彼の唇から零れた声は、自分のものだった。
 そうしてグレイは何度も悪夢から目を覚ますのだ。

          ***

「終わって」

ま、だ。

「ないっ! まだ終わってない!」

ヘルガーがメガニウムに噛みついた。炎を纏った牙はメガニウムの最後の体力を削り取った。
 倒れるメガニウム、続いてヘルガーはクリスに向かって走り出す。

「くっ!」

慌てて次のボールを手に取るブラックだったが、間に合わない。クリスの体に鋭い爪が襲い掛かる。

「クリスーッ!」

叫ぶゴールド、その横を小さな影が走り抜けた。

「え!?」

驚いて目で追えば、それはピチューだった。勝手にボールから飛び出したピチューはヘルガー目がけて突進していく。呼び戻す時間も、クリスを救い出す時間もない。
 もうままよ、だ。

「いっけぇ! ピチュー!」

その言葉にピチューは力強く頷き、同時に体に電気を帯び始めた。小さい体に似合わず凄まじい金切り声が鳴る。更に加速、加速、加速。
 ヘルガーはようやく気付いた。

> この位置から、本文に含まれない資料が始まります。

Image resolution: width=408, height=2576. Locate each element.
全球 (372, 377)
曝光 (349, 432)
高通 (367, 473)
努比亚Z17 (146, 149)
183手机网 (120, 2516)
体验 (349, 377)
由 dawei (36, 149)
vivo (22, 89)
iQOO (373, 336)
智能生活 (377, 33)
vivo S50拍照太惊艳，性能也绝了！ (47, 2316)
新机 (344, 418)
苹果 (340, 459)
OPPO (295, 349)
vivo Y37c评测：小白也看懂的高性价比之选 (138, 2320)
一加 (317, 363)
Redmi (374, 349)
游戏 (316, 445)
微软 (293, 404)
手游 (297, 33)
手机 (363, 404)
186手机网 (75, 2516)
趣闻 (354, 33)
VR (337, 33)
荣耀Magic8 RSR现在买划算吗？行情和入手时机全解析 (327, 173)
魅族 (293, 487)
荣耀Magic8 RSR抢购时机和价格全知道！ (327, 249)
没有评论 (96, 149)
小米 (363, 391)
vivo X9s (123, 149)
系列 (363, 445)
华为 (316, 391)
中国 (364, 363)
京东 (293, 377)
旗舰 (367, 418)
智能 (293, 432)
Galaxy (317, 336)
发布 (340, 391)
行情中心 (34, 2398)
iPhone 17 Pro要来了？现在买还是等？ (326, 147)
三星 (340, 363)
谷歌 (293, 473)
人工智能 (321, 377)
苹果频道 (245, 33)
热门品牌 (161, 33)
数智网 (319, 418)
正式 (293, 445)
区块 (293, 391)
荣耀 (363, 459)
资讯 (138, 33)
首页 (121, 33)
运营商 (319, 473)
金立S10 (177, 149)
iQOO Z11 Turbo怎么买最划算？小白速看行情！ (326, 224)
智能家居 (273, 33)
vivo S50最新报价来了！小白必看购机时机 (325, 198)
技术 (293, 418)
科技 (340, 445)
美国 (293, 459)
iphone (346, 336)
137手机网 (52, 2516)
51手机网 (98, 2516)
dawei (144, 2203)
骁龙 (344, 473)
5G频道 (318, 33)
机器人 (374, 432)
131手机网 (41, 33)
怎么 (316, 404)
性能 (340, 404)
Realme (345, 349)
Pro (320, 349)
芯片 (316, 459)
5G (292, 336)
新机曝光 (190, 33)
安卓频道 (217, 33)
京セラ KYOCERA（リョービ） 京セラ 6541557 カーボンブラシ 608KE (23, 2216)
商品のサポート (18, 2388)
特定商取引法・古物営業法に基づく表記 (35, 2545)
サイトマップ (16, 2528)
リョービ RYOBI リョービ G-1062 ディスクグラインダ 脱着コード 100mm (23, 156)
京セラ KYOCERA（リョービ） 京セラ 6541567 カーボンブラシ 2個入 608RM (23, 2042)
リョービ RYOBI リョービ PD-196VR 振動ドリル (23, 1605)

目の端から迫ってくる電撃に。しかし遅い。その黒い体に突っ込んだピチュー、その勢いのままに二匹は吹っ飛び、壁に激突した。
 “ボルテッカー”を喰らったその体は焦げあがり、痙攣しながら横たわった。

「くそ、くそ、くそ!」

それでも尚、諦めない。グレイはそれでも止まらない。止まれなかった。闇が、闇が、闇が、もうそこまで来ているのだから。
 振り払うように叫んだ。そしてクリスの首根っこを掴み上げた。振りかぶる。向かう先は、割れた窓ガラス。

「しまっ……!」
「クリスッッ!」

走り出す二人だったが、もう遅い。
グレイの手が離れた。クリスは窓の外へ放り出され、そして落ちていく。

「きゃあああ!」

少女の悲鳴。ゴールド達は最悪の結果を突きつけられ――…。


 そのはずだった。

「やれやれ、往生際の悪い」

夕暮れを横切る影。窓の外を駆け抜ける大きな翼、カイリューだ。彼の背にはクリスと、彼女を受け止めているワタルが居た。

「ワタルさん!」

歓喜の声を上げ、ゴールドは窓際に駆け寄った。ワタルはゴールドに、そしてクリスに優しく微笑んだ。そしてカイリューと共にゴールドに近づき、背の上の少女を見せる。

「ゴールドォ!」
「クリス!」

ようやく二人の顔には笑顔がこぼれ、ゴールドは思わずその肩を握りしめた。

「良かったぁ、良かったぁクリスゥ」

涙ぐむゴールドに思わずクリスは苦笑を浮かべる。しかしそれでも彼の気持ちは十分に伝わってきて、彼女も目に涙を浮かべた。

「ごめん。わたし、捕まっちゃって」
「クリスは悪くないよ! 無事で良かった……本当に」
「うん、うん……。ありがとぉ」

しまいには二人とも泣きじゃくってしまった。ワタルとカイリューは困ったように笑みを浮かべ、窓から塔内に降り立った。


 歓喜に包まれるゴールド達とは対照的に、グレイは静かに床に座り込んだ。茜色の日が彼の背中を無慈悲に照らす。彼の目の前に現れた彼の影は、あの日の常闇だった。
 「おかえり」ともたげる影を、彼はただただ茫然と見つめている。負け、負けた。また負けてしまった。また、また、また、また。
 「救い」は、もう来ないのか―?
 凄まじい衝撃を、グレイは右頬から感じて倒れ込んだ。痛む頬に手をやってそちらを見れば、ブラックが立っていた。息を荒立て、今しがた殴った右手を握りしめている。

「待て、ブラック!」

ワタルが慌てて彼に駆け寄りその肩を掴むも、ブラックはそれを強引に振り払った。彼の瞳にはまだ怒りの炎が宿っている。

「これで分かったか、グレイ……!」

低く唸るように、彼は言う。

「お前たちは弱いんだよ。雑魚共が寄ってたかって、結局負けちまうんだっ!」

彼の胸倉を掴み、無理矢理立たせた。絶望した彼の瞳と交わった時、ブラックの中で何かが切れてしまった。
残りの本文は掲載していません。